I advise seeking competent experienced legal counsel.

The PEO can claim anything, that does not make it so. I can recall PEOs claiming that they would take on tax liability for late deposits etc. The IRS did not agree and many clients learned the hard way that the liability was theirs. Just because the state or the WC insurer recognizes a co-employer relationship, that does not mean that anyone else does.

I doubt that the employee who is almost always going to be the common law employee of the client, could ever be eligible for the PEO plan.
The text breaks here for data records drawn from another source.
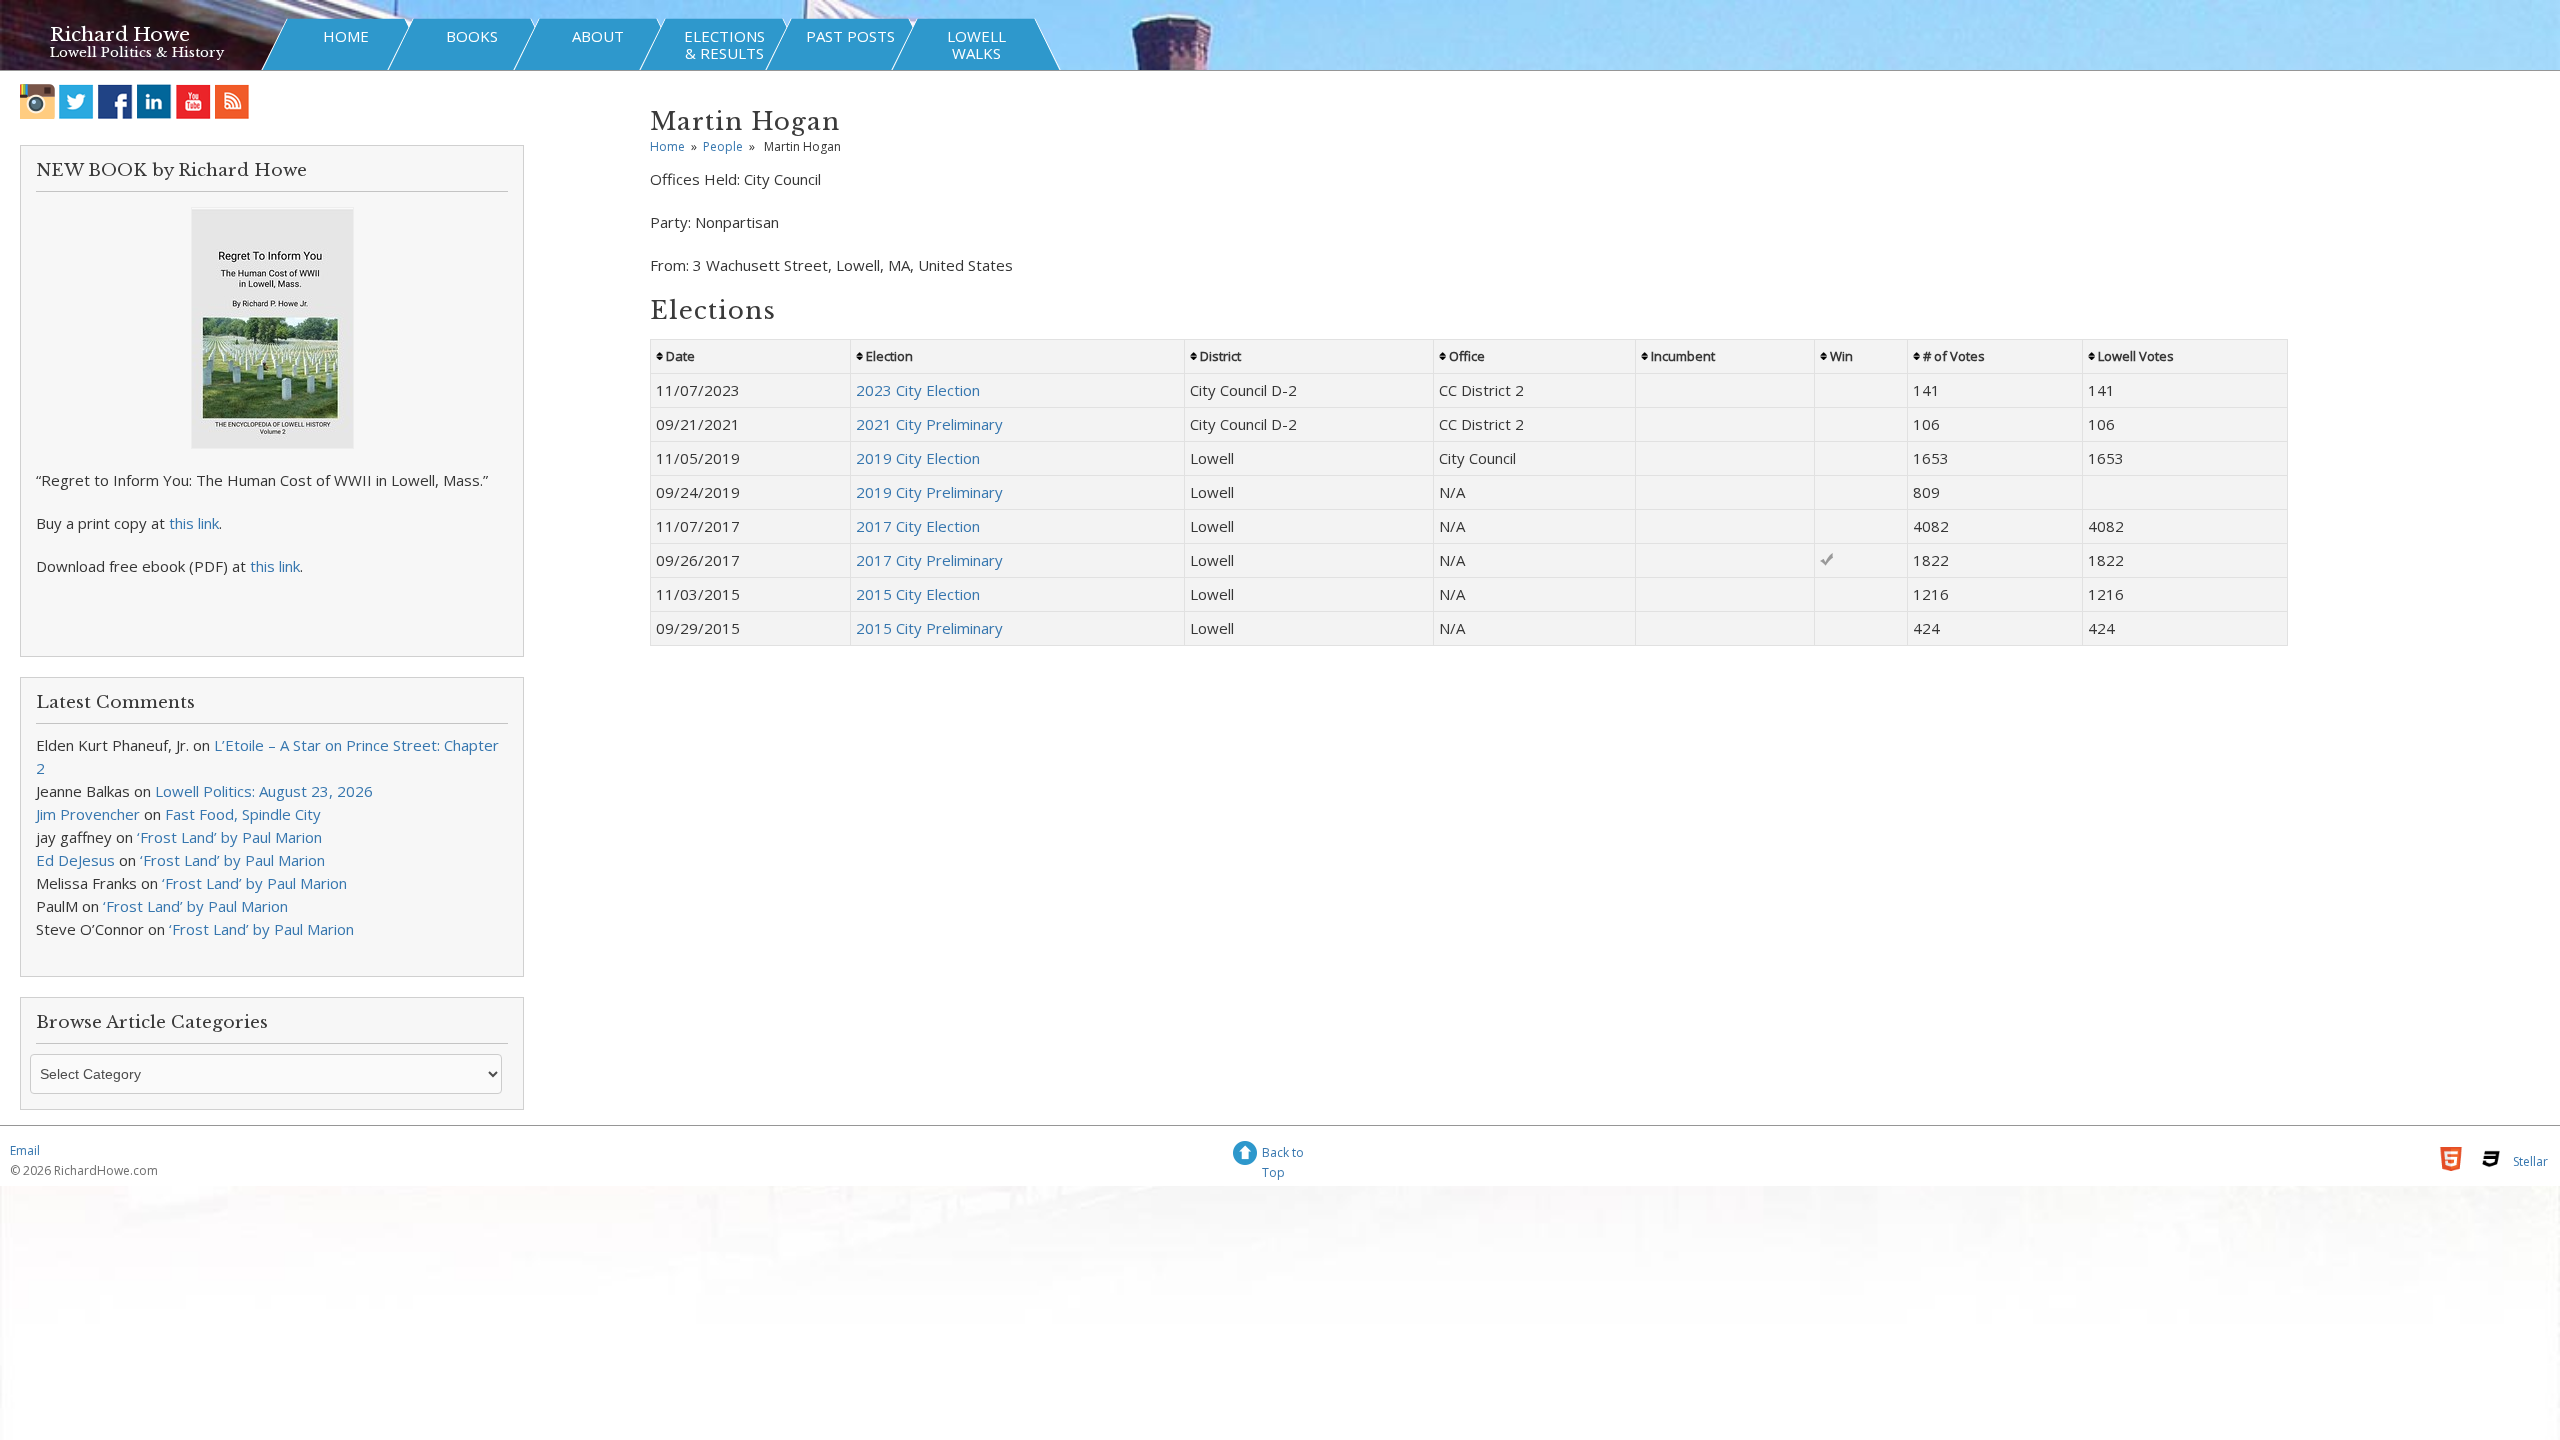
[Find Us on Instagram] (37, 101)
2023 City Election (918, 390)
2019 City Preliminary (929, 492)
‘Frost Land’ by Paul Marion (229, 837)
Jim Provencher (88, 814)
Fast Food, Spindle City (243, 814)
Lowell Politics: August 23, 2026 (264, 791)
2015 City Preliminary (929, 628)
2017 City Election (918, 526)
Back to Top (1283, 1155)
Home (667, 146)
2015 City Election (918, 594)
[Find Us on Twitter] (76, 101)
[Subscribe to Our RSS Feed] (232, 101)
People (723, 146)
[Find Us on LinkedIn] (154, 101)
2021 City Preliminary (929, 424)
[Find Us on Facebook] (115, 101)
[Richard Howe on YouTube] (193, 101)
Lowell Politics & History (137, 52)
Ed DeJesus (75, 860)
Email (25, 1150)
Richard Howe (120, 34)
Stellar (2530, 1161)
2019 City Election (918, 458)
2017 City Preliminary (929, 560)
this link (194, 523)
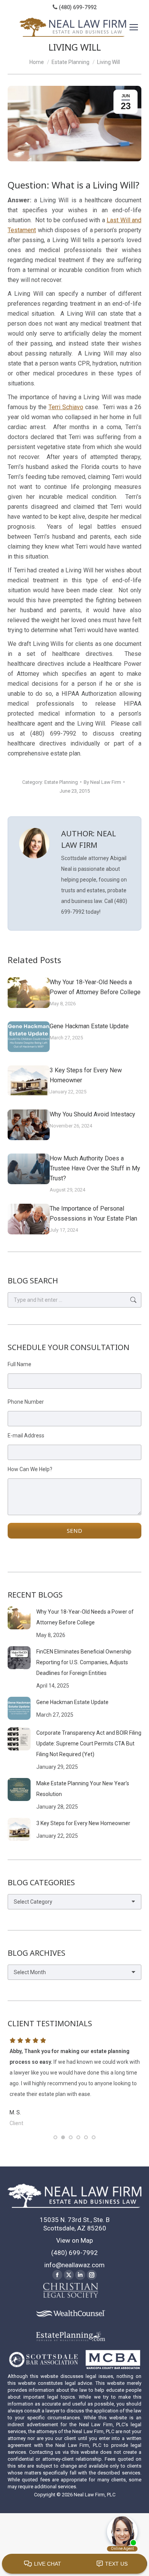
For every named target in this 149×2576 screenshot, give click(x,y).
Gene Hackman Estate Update (89, 1026)
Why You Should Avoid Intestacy (92, 1114)
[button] (55, 2137)
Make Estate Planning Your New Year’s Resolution (82, 1788)
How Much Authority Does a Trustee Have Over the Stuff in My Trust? (95, 1168)
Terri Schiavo (66, 407)
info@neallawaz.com (74, 2265)
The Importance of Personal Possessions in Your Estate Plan (93, 1213)
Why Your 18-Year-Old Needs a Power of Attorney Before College (95, 987)
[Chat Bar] (74, 2564)
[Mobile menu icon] (133, 27)
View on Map (74, 2240)
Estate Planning (61, 782)
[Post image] (29, 992)
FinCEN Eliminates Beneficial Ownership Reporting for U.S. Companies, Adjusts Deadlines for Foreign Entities (83, 1662)
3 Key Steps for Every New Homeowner (86, 1075)
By (102, 782)
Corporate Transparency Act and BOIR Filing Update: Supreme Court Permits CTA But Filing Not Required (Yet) (88, 1743)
The employee provides no service to, is not an employee of the PEO and the common law employer has not joined a MEWA for this purpose.

There was no mention of a MEWA which would raise many other issues.

Even if there was a MEWA, this should still leave questions regarding whether or not this alleviates PPACA liability.

But there is quite a bit of law about this such as IRC 414(n) dealing with benefits & leased employees. George. the employee is usually ALWAYS eligible for the PEO plan, per the guidelines of that section and its extensions.

So that is clear, the employee is eligible for the PEO plan. What is not clear is IF they will ALSO be eligible for the common law employer's plan. Because if so, then the ACA stipulation concerning plan eligibility & the various rules around that becomes interesting since they are eligible for both plans.

What I am still looking for is case law / other laws concerning dual plan eligibility.